Come fare sport all’aria aperta dal 4 maggio

Le attività sportive all’aria aperta, a partire da lunedì 4 maggio potranno svolgersi tutte secondo le regole dettate dal DPCM: in particolare, tutti gli amanti della montagna potranno affrontarle sentieri e percorsi, purché nella propria Regione. Il tema non è espressamente affrontato tra le pagine del decreto, si intuiscono tuttavia alcune risposte, anche se l’interpretazione lascia margini di incertezza.
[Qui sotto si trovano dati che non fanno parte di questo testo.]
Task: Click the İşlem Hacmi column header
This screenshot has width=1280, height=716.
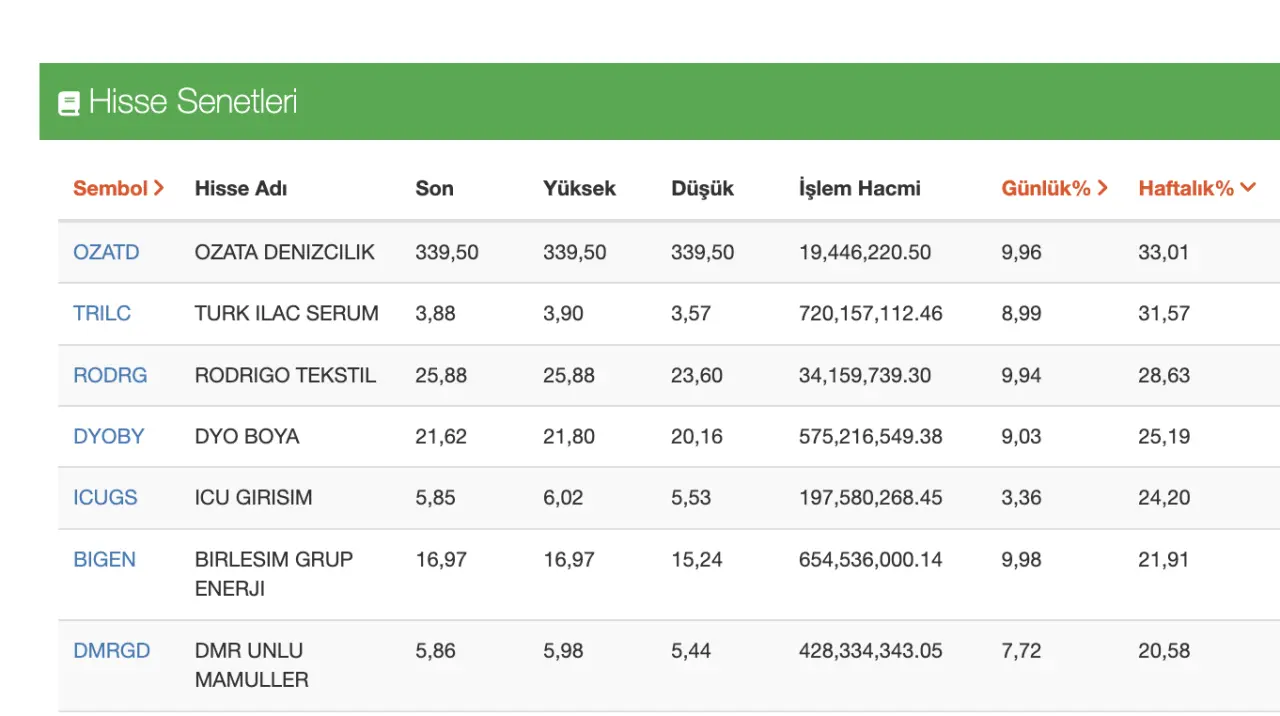Action: [859, 188]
L’articolo 1, comma a), riporta che su tutto il territorio nazionale «sono consentiti solo gli spostamenti motivati da comprovate esigenze lavorative o situazioni di necessità ovvero per motivi di salute e si considerano necessari gli spostamenti per incontrare congiunti». Poche righe più avanti, il comma f) stabilisce che «non è consentito svolgere attività ludica o ricreativa all’aperto; è consentito svolgere individualmente, ovvero con accompagnatore per i minori o le persone non completamente autosufficienti, attività sportiva o attività motoria, purché comunque nel rispetto della distanza di sicurezza interpersonale di almeno due metri per l’attività sportiva e di almeno un metro per ogni altra attività». Mentre in precedenza l’attività motoria si poteva svolgere solo «in prossimità dell’abitazione», ora questa limitazione viene rimossa. Ma gli spostamenti dovrebbero tuttavia ricondursi a quelli di una prossimità raggiungibile senza fare uso di mezzi di trasporto (altrimenti sembrerebbe trattarsi di spostamento non motivato). Le uscite in bicicletta con partenza da casa tornano invece ad essere fattibili senza limitazioni. Si ribadisce la necessità di mantenere uno spazio interpersonale, fissato in due metri per l’attività sportiva e uno per quella motoria: ma quali sono i parametri che permettono di distinguere l’una pratica dall’altra? E queste in cosa differiscono esattamente dalle attività ludiche e ricreative che invece sono vietate? Anche se i vasti spazi della montagna garantiscono in modo naturale il distanziamento delle persone, l’interpretazione delle norme si fonda sulla certezza che ogni itinerario va affrontato al momento e nelle condizioni giuste, anche e soprattutt6o sulla base di tanto buon senso.